* Information given
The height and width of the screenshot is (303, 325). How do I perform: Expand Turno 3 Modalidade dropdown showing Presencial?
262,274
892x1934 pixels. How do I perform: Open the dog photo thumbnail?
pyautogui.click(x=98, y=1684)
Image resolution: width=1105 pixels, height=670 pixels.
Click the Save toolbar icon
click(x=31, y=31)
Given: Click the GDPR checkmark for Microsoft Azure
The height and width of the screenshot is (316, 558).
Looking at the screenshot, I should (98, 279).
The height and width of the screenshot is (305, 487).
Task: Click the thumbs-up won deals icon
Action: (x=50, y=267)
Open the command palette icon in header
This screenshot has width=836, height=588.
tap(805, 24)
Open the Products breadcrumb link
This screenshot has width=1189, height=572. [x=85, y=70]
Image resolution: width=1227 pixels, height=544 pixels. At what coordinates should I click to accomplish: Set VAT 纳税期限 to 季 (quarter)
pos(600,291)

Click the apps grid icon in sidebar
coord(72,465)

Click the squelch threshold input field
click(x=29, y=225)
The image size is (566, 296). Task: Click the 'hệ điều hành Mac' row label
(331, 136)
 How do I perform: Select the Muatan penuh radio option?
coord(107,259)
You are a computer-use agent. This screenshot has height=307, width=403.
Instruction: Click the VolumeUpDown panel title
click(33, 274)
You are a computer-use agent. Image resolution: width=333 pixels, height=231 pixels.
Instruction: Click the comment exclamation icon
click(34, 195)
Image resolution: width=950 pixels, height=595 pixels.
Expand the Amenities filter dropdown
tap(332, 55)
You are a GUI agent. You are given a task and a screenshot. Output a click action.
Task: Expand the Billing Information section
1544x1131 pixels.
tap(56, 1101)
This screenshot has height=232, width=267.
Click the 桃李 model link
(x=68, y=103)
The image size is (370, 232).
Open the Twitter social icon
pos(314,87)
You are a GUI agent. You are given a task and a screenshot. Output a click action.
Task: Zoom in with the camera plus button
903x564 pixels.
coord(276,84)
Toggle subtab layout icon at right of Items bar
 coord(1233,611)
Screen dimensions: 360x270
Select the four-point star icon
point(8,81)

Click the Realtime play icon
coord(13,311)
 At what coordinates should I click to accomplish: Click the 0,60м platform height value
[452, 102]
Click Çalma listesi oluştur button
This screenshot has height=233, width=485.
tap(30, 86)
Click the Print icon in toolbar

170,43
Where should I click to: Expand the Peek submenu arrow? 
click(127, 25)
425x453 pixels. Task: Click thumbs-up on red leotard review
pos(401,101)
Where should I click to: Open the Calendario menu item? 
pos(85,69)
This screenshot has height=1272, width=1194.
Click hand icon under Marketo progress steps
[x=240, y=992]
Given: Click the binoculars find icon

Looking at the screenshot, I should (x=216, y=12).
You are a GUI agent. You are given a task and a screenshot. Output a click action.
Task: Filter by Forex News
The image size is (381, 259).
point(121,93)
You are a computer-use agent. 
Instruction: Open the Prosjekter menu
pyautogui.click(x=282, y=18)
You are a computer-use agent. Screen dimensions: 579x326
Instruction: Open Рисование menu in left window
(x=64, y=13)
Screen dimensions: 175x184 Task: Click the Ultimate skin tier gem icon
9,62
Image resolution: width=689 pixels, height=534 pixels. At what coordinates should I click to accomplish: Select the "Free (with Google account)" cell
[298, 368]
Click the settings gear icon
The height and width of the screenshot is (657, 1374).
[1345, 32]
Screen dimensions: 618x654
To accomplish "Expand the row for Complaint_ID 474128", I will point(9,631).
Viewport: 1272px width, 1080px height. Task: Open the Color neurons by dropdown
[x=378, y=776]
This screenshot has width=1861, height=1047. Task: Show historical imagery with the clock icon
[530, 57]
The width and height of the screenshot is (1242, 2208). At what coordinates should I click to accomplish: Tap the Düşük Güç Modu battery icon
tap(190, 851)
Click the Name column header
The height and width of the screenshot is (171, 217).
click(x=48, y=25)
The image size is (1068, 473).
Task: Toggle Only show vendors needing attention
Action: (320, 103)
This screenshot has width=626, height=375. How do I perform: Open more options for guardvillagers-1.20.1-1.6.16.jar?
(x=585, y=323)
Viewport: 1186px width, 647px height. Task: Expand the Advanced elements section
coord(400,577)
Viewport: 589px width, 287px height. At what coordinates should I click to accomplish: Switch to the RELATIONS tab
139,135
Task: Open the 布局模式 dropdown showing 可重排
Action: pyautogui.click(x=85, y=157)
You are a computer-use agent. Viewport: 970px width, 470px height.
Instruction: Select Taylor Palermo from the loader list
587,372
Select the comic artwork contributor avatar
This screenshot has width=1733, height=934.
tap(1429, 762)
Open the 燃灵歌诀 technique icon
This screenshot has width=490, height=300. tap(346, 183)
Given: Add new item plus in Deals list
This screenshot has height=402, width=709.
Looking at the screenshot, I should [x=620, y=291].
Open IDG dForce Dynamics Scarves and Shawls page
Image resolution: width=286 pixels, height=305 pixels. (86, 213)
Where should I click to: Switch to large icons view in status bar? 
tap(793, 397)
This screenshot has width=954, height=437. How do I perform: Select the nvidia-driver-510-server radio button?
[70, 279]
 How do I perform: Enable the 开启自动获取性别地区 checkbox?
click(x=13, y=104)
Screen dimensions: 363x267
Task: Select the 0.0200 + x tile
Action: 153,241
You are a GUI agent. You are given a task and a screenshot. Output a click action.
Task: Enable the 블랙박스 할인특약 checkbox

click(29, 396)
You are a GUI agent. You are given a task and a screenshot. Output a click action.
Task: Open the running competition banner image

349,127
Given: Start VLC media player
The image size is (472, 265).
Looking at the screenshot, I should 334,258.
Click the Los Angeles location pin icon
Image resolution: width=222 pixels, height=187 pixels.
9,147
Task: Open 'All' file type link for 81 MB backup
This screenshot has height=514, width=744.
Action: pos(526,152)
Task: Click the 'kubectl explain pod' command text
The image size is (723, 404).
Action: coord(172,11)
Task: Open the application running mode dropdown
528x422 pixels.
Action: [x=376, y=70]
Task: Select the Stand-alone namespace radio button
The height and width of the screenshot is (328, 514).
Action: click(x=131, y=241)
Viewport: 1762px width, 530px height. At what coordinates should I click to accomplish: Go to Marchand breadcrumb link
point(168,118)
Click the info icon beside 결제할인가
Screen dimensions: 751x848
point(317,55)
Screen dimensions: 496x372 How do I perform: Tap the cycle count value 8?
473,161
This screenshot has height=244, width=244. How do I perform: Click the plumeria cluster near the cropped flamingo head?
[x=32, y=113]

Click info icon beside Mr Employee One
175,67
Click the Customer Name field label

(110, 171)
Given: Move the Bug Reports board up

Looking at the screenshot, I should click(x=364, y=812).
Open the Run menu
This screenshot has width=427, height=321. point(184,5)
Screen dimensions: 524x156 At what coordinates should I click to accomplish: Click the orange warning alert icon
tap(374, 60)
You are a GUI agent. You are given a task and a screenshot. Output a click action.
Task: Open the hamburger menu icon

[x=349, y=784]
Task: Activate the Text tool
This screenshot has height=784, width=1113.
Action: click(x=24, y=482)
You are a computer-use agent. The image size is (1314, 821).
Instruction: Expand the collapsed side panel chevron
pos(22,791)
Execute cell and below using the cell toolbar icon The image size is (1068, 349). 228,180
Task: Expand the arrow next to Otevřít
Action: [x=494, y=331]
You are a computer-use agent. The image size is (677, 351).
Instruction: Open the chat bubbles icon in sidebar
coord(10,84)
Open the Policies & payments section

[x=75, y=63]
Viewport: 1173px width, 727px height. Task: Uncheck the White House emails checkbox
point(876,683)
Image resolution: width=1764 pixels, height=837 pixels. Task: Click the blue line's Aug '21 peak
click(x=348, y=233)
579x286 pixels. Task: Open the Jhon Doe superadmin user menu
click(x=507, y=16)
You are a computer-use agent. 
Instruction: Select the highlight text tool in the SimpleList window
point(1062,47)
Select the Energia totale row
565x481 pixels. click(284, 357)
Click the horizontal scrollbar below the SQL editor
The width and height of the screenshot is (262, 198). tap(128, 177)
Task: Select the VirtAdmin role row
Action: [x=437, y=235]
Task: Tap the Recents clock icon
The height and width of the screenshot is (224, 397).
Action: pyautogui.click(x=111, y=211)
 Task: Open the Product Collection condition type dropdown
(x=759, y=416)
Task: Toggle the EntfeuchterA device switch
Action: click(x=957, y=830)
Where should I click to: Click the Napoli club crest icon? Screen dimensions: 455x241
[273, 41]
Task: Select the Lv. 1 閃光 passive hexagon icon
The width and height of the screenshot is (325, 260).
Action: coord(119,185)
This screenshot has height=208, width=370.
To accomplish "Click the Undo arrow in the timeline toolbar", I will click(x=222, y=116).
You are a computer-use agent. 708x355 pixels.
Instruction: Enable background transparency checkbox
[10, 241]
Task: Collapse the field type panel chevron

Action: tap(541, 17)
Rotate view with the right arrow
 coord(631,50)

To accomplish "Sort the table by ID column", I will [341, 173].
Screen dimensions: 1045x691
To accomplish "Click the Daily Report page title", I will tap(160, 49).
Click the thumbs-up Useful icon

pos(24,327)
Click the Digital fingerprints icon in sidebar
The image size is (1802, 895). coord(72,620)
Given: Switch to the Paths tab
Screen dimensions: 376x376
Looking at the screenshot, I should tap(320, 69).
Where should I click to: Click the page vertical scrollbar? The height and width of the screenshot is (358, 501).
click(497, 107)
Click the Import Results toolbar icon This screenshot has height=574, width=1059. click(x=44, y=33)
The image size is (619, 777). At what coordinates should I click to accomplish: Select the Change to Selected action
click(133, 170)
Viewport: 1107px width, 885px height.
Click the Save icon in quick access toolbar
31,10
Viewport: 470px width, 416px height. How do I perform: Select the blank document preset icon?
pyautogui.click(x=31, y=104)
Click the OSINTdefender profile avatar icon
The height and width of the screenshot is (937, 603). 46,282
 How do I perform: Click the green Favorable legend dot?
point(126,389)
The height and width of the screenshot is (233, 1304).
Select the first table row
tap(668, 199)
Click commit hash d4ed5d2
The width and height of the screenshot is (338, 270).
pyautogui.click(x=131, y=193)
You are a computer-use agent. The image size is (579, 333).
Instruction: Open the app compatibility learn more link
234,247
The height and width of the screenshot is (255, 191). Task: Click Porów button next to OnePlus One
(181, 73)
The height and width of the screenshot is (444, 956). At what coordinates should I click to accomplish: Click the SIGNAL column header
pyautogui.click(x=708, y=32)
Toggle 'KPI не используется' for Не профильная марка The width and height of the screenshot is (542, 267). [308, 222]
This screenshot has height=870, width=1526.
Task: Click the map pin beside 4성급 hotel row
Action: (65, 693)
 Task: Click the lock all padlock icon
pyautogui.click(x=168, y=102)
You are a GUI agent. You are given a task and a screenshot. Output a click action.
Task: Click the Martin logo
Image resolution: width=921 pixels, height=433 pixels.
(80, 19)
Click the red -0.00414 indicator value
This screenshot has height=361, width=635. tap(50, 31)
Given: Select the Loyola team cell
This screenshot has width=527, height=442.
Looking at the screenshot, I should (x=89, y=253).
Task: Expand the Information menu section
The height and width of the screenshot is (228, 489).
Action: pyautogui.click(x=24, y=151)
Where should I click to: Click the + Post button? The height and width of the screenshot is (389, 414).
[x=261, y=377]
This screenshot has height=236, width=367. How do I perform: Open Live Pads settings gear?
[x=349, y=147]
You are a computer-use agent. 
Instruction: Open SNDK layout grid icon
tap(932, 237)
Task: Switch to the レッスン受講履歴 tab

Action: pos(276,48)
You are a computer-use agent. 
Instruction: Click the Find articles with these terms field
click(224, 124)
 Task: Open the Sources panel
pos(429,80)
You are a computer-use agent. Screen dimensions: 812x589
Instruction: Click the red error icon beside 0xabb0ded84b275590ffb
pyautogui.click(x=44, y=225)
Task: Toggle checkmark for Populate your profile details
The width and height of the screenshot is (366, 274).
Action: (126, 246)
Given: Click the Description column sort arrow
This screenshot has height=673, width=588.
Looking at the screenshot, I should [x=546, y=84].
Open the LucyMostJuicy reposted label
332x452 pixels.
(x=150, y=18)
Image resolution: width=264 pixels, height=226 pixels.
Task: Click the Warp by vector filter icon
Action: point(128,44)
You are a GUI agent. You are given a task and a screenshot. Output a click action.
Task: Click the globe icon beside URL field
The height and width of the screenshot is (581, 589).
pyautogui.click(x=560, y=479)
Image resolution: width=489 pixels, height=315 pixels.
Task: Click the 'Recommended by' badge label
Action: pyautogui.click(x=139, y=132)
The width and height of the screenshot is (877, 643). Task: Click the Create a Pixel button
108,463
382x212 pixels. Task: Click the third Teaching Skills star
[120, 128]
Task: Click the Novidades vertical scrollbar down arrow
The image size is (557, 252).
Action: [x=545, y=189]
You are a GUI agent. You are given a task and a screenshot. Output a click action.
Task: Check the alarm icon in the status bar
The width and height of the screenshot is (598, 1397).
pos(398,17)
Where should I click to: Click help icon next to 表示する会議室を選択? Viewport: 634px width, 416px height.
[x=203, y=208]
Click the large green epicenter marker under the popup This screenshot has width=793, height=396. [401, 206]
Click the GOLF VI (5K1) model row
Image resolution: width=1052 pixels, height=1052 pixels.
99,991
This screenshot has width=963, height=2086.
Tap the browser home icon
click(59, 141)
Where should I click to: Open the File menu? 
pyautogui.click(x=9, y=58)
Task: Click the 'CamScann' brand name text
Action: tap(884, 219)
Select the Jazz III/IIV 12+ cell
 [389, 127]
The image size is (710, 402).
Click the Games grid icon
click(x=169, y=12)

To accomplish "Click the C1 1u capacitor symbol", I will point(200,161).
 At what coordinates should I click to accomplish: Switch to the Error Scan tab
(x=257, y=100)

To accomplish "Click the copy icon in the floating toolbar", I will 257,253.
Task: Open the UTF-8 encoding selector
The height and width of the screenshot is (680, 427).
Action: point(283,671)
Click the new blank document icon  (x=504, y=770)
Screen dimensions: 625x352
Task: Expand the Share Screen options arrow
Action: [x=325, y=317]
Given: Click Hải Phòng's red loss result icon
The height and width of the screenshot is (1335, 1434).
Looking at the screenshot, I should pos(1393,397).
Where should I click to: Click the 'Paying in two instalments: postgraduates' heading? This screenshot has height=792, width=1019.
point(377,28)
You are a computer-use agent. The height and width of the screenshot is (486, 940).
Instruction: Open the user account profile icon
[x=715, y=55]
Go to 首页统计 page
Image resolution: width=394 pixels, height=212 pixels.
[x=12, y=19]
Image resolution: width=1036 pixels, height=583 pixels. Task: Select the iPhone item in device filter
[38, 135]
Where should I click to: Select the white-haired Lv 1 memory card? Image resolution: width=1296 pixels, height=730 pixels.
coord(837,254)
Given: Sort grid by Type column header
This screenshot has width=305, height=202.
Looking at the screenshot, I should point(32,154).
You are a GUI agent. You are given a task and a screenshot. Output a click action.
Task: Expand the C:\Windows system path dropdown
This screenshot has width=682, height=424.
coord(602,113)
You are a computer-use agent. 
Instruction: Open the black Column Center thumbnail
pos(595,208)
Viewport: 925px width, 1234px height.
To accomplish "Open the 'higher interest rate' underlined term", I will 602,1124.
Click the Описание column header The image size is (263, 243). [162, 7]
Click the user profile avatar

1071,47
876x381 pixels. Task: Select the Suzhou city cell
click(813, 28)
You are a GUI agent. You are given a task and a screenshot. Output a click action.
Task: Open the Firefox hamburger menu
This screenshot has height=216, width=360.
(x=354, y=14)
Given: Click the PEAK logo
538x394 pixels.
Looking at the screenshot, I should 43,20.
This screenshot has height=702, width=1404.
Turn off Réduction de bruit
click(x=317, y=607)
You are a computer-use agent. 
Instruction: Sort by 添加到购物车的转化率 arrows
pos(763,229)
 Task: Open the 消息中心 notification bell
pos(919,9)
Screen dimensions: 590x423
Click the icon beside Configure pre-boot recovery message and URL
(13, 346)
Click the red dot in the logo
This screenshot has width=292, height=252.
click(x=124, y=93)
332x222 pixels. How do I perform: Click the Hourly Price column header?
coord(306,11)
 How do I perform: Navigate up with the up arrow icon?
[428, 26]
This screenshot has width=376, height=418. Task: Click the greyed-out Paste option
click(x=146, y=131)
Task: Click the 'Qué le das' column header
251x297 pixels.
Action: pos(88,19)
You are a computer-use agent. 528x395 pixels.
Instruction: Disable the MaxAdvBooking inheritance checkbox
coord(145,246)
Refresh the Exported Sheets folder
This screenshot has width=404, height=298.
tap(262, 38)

* What to produce
Everything from the line containing "The image size is (566, 296)." through the line containing "This screenshot has height=1272, width=1194." in the material above should be retyped exactly, both ends included, and nothing more.

* Result
The image size is (566, 296). Task: Click the 'hệ điều hành Mac' row label
(331, 136)
 How do I perform: Select the Muatan penuh radio option?
coord(107,259)
You are a computer-use agent. This screenshot has height=307, width=403.
Instruction: Click the VolumeUpDown panel title
click(33, 274)
You are a computer-use agent. Image resolution: width=333 pixels, height=231 pixels.
Instruction: Click the comment exclamation icon
click(34, 195)
Image resolution: width=950 pixels, height=595 pixels.
Expand the Amenities filter dropdown
tap(332, 55)
You are a GUI agent. You are given a task and a screenshot. Output a click action.
Task: Expand the Billing Information section
1544x1131 pixels.
tap(56, 1101)
This screenshot has height=232, width=267.
Click the 桃李 model link
(x=68, y=103)
The image size is (370, 232).
Open the Twitter social icon
pos(314,87)
You are a GUI agent. You are given a task and a screenshot. Output a click action.
Task: Zoom in with the camera plus button
903x564 pixels.
coord(276,84)
Toggle subtab layout icon at right of Items bar
 coord(1233,611)
Screen dimensions: 360x270
Select the four-point star icon
point(8,81)

Click the Realtime play icon
coord(13,311)
 At what coordinates should I click to accomplish: Click the 0,60м platform height value
[452, 102]
Click Çalma listesi oluştur button
This screenshot has height=233, width=485.
tap(30, 86)
Click the Print icon in toolbar

170,43
Where should I click to: Expand the Peek submenu arrow? 
click(127, 25)
425x453 pixels. Task: Click thumbs-up on red leotard review
pos(401,101)
Where should I click to: Open the Calendario menu item? 
pos(85,69)
This screenshot has height=1272, width=1194.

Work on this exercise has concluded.